The case of India is quite different.
Aditya
Bharadwaj(2003), tries to examine why adoption is not an option in India in
case of infertility. In Hindu normative order the birth of a child, a son in 4
particular helps an individual to achieve moksha. In India fertility like
infertility is socially visible. The Hindu cosmology conceptualises an intimate
connection between the body and the progeny. This corporeal connection between
the married body and its offspring is at once biological and social. It
inextricably binds mother(womb), father(semen) and child(foetus) in an
immutable triad. Infertility becomes a stigmatized condition when these
superimposed triads are destabilised. So couples resort to treatment but prefer
to keep it a secret. The need to keep it secret becomes more pronounced in case
of an alien biological input because if it is known publicly then it would be
disastrous for the couple. Couples who turn to assisted conception do so in the
hope of restoring the visible social triad and to create an illusion of
culturally unproblematic visuality of fertility. The resort to assisted
conception and its presentations are attempts to manage infertility and the
stigma attached to it in a manner that causes minimum injury to the
relationship between the accepting donated sperm than choose the option of
adoption, an option that evokes widespread fears of making infertility
permanently visible.
Amrita Pandey (2010),
conducts ethnography of transnational surrogacy in Gujarat, India and argues
that existing Euro centric and ethics oriented frames for studying surrogacy
makes invisible the labour and resistances of women within this process.

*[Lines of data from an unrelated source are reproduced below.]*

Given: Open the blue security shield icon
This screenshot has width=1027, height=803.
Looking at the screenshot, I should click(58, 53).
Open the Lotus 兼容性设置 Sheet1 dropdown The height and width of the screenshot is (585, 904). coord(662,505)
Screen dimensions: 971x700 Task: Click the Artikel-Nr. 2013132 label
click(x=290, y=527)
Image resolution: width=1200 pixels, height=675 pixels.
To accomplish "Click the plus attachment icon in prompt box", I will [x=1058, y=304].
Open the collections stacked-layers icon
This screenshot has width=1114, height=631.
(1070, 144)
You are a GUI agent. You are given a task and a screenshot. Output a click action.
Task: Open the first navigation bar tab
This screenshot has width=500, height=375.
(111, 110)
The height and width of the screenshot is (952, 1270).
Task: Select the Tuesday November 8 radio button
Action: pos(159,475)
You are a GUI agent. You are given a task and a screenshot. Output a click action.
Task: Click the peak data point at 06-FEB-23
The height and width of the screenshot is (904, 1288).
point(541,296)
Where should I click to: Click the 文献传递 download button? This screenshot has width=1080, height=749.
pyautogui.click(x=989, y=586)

Surrogacy often equated with sex work is usually stigmatised in India. As a
consequence all surrogates in this study decided to keep their surrogacy as
secret from their community, society and parents. They usually hide in
surrogacy hostels in the last months of pregnancy. Most of the surrogates are
very poor and so they decide to become a surrogate for the purpose of earning
money either to build their own house or for the education of their own
children. Also India becomes a destination for foreign couples because either
surrogacy is banned in their countries or the cost of surrogacy in India is
very low compared to the other developed countries.